# New rat. O.o



## Kinsey (Jun 14, 2009)

I'm a pathetic weakling. Saw a little baby ratty in the pet store, fell in love, came back for it. We all know the story. I thought it was a boy, but went back and she's a little girl. 

She's high white, and very pretty. I know we're at risk of megacolon, and I will deal with it if it happens and have her PTS. She's probably 4-5 weeks old by her size and was in a tank with girls, so hopefully there won't be any miniatures of her. I doubt it's a huge concern because of her age. The lady said the shipment was all this age. I'm getting her spayed after Christmas. (how old do they need to be to get spayed?)

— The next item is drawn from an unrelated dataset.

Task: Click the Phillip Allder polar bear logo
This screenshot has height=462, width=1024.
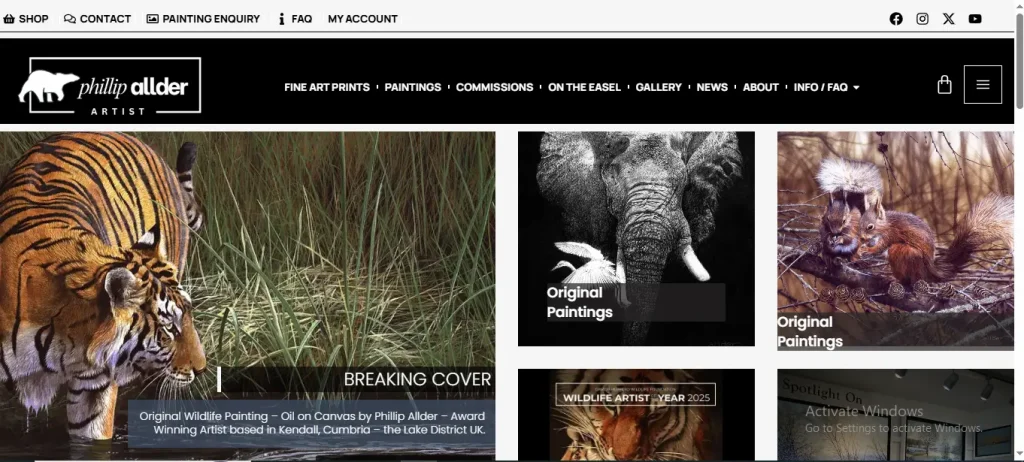Action: click(x=110, y=86)
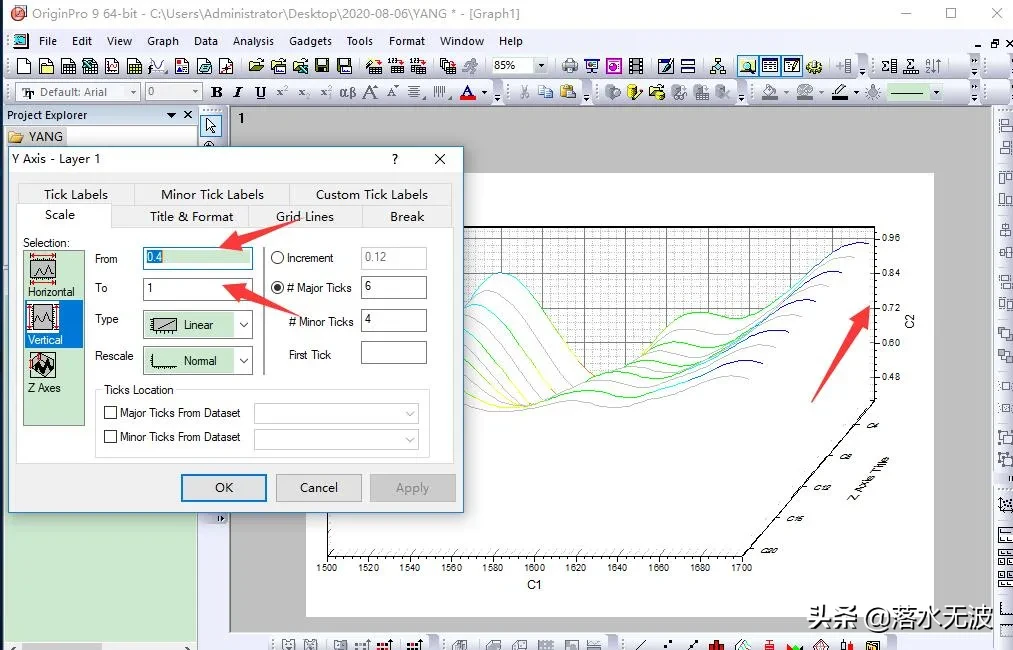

So, without further ado, my little girl-


----------



## glider11 (Sep 7, 2011)

Awww! She's so pretty! Have you named her yet?


----------



## Kinsey (Jun 14, 2009)

Not yet. I am bouncing around between a few names. Heidi, Nicole, Adele, Analise, Elsie, Ilse, Marlena, Sanne, and Rosine.

Okay, a lot of names. LOL

I am hoping to choose a name which is feminine, and which will sound good with the names Louis (loo-ee) and Mendel. Of course, having it suit her is much more important.


----------



## Kiko (Sep 18, 2009)

Cute baby rat!

I like the name Heidi


----------



## Kinsey (Jun 14, 2009)

More pictures :3


















About how old does she look to you guys? I was thinking 4-5 weeks. Does she look old enough to be pregnant?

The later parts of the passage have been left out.